Exercise tasks:
A: From the Frankie Lymon article, output the passage starting at "Frankie Lymon was" and ending at "Europe in 1957.", copied word for word.
B: Answer these questions from the Frankie Lymon article:
(i) Who made the graphics?
(ii) On what date and in what place was Lymon born?
(iii) What was the name of Alan Freed's ABC television show on which Lymon appeared?

Source text:
****************

The Vault of Soul: Frankie Lymon (and the Teenagers)

Frankie Lymon and the Teenagers
Graphics by Maeve Huttner

By Tatum Jenkins, Music Coordinator, and Nora Onanian, Web Services Coordinator

 In celebration of Black History Month, we are excited to bring back our Vault of Soul series. Step inside the vault to discover the life and legacy of some of the world's greatest soul artists, both past and present. Every Thursday of February there will be a new artist spotlighted. Continue reading to take a deep dive into the life and career of Frankie Lymon.




Frankie Lymon was born in Harlem, New York on September 30th, 1942, and at only the age of twelve, began to pursue his musical career. Lymon started out singing in a doo-wop group called the Coupe De Villes, which then turned into the Premiers and then finally the Teenagers. They skyrocketed to fame after the release of their first single hit, “Why Do Fools Fall in Love.” The Teenagers released a few other hits over the next year (“I Want You to be My Girl,” “I Promise to Remember”), but broke up from tensions while on tour in Europe in 1957.



That same year, as Lymon began to pursue a solo career, he appeared on Alan Freed’s ABC television show The Big Beat. In a live episode of the program, Lymon was seen dancing with a white girl. The interracial pairing stirred up viewers, especially in the South, and eventually led the network to cancel the show altogether. 

“The Big Beat” was simple in nature — it showed live performances and a mixed room of teenagers dancing along — but for the time, it was making strides in bridging racial disparities. Freed often gave a platform for Black musicians to be heard and appreciated by a wide audience, an opportunity to expand their careers that wasn’t offered much elsewhere. 

Lymon, too, through his music, was helping bridge this divide and bring people together, but unfortunately for some, it was still too soon.

****************

Information given:
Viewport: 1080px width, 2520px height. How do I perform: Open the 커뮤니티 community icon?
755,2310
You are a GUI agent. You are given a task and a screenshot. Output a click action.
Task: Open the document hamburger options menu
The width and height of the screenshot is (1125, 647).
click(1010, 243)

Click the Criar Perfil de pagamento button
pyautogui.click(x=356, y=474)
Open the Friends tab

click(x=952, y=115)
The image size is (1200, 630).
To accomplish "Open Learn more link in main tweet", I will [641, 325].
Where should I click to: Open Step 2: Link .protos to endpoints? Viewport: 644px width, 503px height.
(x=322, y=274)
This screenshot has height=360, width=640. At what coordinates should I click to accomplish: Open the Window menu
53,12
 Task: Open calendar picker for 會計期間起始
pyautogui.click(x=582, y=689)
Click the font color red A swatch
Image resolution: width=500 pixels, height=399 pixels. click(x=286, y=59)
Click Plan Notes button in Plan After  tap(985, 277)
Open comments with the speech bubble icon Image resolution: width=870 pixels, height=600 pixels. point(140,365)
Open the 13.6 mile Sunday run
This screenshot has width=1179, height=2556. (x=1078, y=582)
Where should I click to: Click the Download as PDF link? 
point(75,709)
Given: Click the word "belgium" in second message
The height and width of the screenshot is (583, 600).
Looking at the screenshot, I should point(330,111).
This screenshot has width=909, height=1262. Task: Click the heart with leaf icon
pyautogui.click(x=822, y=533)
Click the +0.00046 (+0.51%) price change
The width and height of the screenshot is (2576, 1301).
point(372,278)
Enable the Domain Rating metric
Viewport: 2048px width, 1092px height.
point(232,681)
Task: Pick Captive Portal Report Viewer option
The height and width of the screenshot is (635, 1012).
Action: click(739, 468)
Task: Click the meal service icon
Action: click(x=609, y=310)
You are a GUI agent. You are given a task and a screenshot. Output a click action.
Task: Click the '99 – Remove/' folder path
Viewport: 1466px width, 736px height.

****************

Solutions:
A:
Frankie Lymon was born in Harlem, New York on September 30th, 1942, and at only the age of twelve, began to pursue his musical career. Lymon started out singing in a doo-wop group called the Coupe De Villes, which then turned into the Premiers and then finally the Teenagers. They skyrocketed to fame after the release of their first single hit, “Why Do Fools Fall in Love.” The Teenagers released a few other hits over the next year (“I Want You to be My Girl,” “I Promise to Remember”), but broke up from tensions while on tour in Europe in 1957.

B:
(i) Maeve Huttner
(ii) September 30th, 1942, in Harlem, New York
(iii) The Big Beat